--- Input Enclosed Below ---

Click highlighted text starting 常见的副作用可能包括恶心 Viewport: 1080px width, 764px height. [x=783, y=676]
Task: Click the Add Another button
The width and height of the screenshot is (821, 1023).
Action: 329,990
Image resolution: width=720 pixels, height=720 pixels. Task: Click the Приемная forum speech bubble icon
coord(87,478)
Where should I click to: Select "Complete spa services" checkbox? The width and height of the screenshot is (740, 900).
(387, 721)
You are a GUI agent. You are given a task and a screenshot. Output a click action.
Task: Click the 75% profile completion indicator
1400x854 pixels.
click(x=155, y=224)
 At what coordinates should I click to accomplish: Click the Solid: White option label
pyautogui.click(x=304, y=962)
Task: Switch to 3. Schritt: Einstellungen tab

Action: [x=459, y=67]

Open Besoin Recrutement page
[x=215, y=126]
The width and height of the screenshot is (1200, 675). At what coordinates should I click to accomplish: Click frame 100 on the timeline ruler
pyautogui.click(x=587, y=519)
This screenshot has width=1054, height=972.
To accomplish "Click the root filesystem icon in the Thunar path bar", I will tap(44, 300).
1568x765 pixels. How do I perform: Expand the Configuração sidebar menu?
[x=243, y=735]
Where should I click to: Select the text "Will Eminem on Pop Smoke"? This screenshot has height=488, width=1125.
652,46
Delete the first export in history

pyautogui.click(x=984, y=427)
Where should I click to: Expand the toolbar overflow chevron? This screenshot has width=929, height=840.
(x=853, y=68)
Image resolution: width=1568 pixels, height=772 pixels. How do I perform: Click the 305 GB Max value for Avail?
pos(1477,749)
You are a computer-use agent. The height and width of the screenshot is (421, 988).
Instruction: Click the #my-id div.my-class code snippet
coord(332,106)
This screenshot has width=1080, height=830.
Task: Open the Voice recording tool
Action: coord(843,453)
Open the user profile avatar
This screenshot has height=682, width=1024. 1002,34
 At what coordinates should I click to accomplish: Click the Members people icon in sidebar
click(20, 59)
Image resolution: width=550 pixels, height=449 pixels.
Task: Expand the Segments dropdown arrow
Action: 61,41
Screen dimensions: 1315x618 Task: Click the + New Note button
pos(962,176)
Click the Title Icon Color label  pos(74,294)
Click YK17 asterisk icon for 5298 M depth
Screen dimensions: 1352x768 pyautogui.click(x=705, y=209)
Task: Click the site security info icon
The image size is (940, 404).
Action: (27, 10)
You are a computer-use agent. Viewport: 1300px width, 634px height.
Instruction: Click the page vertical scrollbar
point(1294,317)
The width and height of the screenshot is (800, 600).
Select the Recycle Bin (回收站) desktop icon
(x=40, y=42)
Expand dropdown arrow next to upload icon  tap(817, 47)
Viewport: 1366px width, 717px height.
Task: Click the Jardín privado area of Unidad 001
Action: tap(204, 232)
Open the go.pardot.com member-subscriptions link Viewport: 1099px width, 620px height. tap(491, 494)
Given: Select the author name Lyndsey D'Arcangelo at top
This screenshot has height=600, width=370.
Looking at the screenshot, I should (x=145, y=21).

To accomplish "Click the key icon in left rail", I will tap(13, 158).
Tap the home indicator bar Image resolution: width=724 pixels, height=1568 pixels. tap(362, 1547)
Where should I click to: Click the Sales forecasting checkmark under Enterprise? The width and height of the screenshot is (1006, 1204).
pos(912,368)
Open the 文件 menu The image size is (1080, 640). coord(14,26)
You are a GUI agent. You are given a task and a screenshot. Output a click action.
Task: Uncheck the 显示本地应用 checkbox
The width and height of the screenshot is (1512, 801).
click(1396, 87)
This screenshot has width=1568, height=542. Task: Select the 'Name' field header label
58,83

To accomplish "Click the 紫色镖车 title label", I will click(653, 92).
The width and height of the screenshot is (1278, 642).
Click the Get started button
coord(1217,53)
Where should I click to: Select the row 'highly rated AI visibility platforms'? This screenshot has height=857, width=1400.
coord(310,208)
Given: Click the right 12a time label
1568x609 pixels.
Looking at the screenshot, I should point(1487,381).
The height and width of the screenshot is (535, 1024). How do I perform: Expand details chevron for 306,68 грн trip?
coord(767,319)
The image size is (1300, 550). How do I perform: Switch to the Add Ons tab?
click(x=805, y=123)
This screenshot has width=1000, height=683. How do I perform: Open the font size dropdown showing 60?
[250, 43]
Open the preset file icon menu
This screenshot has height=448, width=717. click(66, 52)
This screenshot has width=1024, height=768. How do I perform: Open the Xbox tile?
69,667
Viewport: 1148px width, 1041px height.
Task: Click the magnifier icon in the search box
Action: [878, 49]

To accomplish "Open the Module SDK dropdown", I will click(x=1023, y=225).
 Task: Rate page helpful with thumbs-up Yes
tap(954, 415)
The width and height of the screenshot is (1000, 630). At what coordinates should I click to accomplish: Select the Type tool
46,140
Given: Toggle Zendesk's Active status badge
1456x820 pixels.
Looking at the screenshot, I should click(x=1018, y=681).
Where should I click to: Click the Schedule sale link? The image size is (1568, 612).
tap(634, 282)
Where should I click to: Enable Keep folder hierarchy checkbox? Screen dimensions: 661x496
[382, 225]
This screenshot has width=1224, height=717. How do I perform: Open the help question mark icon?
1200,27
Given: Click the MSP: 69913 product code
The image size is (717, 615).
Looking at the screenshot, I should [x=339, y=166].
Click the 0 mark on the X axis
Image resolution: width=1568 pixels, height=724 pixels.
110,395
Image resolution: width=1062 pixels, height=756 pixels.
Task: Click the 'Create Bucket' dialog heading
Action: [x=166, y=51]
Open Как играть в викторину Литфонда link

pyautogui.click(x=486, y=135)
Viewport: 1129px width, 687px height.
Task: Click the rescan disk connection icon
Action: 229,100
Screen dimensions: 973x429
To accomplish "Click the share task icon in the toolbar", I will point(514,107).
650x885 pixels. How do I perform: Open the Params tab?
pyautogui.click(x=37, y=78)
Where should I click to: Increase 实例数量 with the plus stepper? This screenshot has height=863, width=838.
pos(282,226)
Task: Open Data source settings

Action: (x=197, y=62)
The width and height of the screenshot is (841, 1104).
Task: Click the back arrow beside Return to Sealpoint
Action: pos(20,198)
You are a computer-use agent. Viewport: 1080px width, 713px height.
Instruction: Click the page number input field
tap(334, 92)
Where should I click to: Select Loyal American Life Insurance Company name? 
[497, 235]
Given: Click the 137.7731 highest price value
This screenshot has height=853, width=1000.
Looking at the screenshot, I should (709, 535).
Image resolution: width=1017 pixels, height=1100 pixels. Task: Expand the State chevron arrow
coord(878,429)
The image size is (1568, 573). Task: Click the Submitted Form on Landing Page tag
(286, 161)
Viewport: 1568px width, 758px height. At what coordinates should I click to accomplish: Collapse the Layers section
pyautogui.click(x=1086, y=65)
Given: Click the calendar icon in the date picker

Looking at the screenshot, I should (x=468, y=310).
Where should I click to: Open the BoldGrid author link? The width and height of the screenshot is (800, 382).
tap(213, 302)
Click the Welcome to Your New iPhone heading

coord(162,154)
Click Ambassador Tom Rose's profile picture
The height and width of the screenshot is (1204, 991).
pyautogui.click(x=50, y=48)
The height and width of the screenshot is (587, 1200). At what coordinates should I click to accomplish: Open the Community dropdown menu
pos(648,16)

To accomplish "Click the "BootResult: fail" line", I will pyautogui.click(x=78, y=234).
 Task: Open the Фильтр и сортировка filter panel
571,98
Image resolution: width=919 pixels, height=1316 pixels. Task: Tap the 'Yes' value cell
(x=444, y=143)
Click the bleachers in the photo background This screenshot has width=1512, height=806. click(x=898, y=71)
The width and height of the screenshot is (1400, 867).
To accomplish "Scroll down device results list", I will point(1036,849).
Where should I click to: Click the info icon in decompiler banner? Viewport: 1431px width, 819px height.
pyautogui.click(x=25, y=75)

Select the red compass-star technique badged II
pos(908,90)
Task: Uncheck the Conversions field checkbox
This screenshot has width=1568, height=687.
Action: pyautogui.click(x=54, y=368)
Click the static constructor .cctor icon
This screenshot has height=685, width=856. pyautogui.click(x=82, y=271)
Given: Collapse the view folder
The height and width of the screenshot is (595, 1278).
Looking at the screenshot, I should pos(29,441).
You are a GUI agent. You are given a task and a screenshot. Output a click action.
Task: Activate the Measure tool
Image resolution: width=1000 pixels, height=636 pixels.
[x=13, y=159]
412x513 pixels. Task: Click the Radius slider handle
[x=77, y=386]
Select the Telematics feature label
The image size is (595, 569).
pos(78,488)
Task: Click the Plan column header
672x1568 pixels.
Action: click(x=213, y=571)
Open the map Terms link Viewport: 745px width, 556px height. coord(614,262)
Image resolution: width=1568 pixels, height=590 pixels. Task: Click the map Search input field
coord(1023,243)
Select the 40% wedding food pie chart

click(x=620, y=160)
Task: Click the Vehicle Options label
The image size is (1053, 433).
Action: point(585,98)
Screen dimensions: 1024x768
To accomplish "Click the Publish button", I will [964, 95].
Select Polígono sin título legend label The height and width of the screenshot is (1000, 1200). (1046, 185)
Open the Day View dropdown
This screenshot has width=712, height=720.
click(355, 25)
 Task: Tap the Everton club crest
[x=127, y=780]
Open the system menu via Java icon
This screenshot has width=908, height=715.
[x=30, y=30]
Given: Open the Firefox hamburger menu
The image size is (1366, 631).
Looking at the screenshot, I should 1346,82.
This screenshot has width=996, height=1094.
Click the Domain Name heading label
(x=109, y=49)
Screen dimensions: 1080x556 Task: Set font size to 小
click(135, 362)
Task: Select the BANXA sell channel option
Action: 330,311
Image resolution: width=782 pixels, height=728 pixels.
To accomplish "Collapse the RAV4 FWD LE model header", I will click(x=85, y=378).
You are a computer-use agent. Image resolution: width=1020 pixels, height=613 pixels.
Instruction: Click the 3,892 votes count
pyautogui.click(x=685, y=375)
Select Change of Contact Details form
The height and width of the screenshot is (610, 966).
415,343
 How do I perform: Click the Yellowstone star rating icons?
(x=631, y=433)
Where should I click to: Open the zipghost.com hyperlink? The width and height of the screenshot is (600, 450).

--- End of Enclosed Input ---

Problem description:
Above are records; repeat only the lines starting at the line with "The width and height of the screenshot is (1512, 801)." and ending at the line with "Given: Click the right 12a time label", exactly as they appear, both included.

Answer space:
The width and height of the screenshot is (1512, 801).
click(1396, 87)
This screenshot has width=1568, height=542. Task: Select the 'Name' field header label
58,83

To accomplish "Click the 紫色镖车 title label", I will click(653, 92).
The width and height of the screenshot is (1278, 642).
Click the Get started button
coord(1217,53)
Where should I click to: Select the row 'highly rated AI visibility platforms'? This screenshot has height=857, width=1400.
coord(310,208)
Given: Click the right 12a time label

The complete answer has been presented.